After a five year hiatus, GUITAR HERO LIVE has returned with ambitious gameplay. Along with single-player and local multiplayer options, this game introduces a new mode called Guitar Hero Television (GHTV), an always-on 24-hour music video network that lets you log on, strap in, and play a continually updated collection of music videos and concert footage. Another mode called GH Live offers a first-person point of view, where you play with a real band and in front of a real live-action crowd that reacts to how you perform in real time. Will they cheer or jeer? More than 50 artists' songs are available in the game’s library, including tunes from the likes of Fall Out Boy, the Rolling Stones, the Black Keys, and others. Guitar Hero Live also introduces a new guitar controller with six buttons -- two rows of three buttons -- making it easier for beginners to play along.
Is it any good?
It's great to see this music band come back after a long hiatus, and many gamers will immediately appreciate its simple note- and chord-matching mechanic, but its flaws hold it back from truly soaring. The new controllers cleverly lay out the buttons in a new but still familiar fashion. GHTV is a fun new mode that lets you play along with a 24-hour music video network. There’s also a ton of content to sift through, but unfortunately, you'll need to earn virtual currency to pay for a lot of it or spend real money if you don’t have the time and interest to earn it, which may make some players resent this "freemium" approach that many mobile games have today.
GH Live is an interesting twist; it places you on a real stage, with real musicians, in front of a real crowd, in an effort to make you feel like you're really performing in front of thousands of people.

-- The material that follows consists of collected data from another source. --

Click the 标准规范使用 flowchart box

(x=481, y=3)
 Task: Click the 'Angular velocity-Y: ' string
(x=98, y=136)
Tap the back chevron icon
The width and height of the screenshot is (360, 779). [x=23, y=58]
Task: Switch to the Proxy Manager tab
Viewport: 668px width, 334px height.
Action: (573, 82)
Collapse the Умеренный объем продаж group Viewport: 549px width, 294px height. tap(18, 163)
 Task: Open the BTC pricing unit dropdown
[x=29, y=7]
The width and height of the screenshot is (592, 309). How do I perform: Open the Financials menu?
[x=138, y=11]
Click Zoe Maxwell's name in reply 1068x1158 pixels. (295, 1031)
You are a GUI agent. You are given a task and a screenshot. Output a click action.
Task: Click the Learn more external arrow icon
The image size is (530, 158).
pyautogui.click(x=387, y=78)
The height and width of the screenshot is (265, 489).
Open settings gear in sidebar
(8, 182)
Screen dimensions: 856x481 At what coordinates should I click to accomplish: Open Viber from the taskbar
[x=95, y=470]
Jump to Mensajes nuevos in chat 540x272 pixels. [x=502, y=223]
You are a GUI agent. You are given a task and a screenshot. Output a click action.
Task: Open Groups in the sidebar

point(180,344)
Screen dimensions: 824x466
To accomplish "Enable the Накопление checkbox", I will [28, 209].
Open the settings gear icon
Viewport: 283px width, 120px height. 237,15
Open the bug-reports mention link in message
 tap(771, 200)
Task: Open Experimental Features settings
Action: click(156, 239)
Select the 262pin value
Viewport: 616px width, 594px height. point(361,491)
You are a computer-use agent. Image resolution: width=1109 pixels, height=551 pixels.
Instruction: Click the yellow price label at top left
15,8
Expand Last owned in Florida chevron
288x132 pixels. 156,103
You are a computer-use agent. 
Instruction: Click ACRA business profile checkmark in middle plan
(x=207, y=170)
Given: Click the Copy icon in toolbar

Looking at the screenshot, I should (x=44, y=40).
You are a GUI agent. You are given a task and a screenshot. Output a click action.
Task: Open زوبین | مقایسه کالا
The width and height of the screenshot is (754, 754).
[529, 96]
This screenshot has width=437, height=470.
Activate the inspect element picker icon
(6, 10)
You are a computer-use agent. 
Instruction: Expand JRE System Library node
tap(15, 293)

Unfortunately, the mode is hampered by cheesy, over-the-top acting by your bandmates, intro sequences you can't skip through, and faulty AI since the crowd seems to only show excitement or distaste. Play well throughout the entire song and the audience goes crazy for you, but hit a few sour notes near the end and they'll turn on you with boos. Perhaps a downloadable update can smooth this all out. Overall, Guitar Hero Live is a fun game -- and, as previously mentioned, an ambitious one -- that gets a lot of it right. But it also can frustrate players with its new freemium model, questionable songs, and overacting in the GH Live mode that reminds you you're just playing a game. That's ironic, since the live-action mode is meant to give you the impression you're really playing in a band. But music fans should still appreciate its high notes.
Talk to your kids about ...
Families can talk about screen time. Have you noticed changes in your kids' mood or behavior when they become obsessed with new games? What sorts of physical activities do they enjoy that might be used to balance their time spent in front of screens?
Discuss the return of music games. Are the return of music games such as Guitar Hero and Rock Band because fans wanted it or because the publishers behind these once-popular titles are looking for a new generation of players to sell these games to? Do parents want to buy new plastic controllers all over again? Or do they welcome the return of these franchises, as they’re more appropriate compared to many other video games out there?
Talk about music. Is there an unusual or quirky instrument you’d like to learn to play? How might it fit into a rock or pop band?